= Art in Defence of Humanism =

Aidoh is a shortening for Art In Defence Of Humanism. AIDOH was created by the Danish artist Jens Galschiot as a group focusing on the inhuman treatment of people in different countries related to political, religious or economic interests. The group has with several occasions started a public debate about the individual countries overconsumption or governments repressive treatment of its own people.

==Manifests==

===My inner beast (1993)===
Pigs in coats made of 1 ton black concrete. Is named one of the biggest art happenings in Europe. 20 sculptures were placered on public places in Europe without official approval. It took 55 hours to put them up, and the happening created a lot of public debate.

===The silent death (1995)===
In connection with UN's sociale summit in Copenhagen, were there placed 750 dolls, that pictured dead children in the age of 3–9 years. They were placed on street lamps, benches, fountains and other places to symbolize the thousands of children that die every day.

===Pillar of Shame (1997)===
Was placed in Hong Kong June 4, 1997. Since then it has been placed in many other places in the world where the governments does not respect human rights.
The Pillar of Shame is made of copper and is 8 meters tall. It shows more than 50 tangled human bodies in pain.

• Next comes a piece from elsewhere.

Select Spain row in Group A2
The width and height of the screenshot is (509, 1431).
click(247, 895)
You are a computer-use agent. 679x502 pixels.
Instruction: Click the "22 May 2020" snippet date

===WTO Hong Kong (2005)===
The following sculptures were placed in Hong Kong in the December of 2005:
- Mad Cow Disease
- The survival of the fattest
- Hunger match

===In the name of God (2006)===
In the name of God is a series of copper sculptures of a crucified pregnant teenager intended as a commentary on the Christian church’s strict sexual teachings. These sculptures have been exhibited in Denmark, Sweden, Nicaragua and Kenya.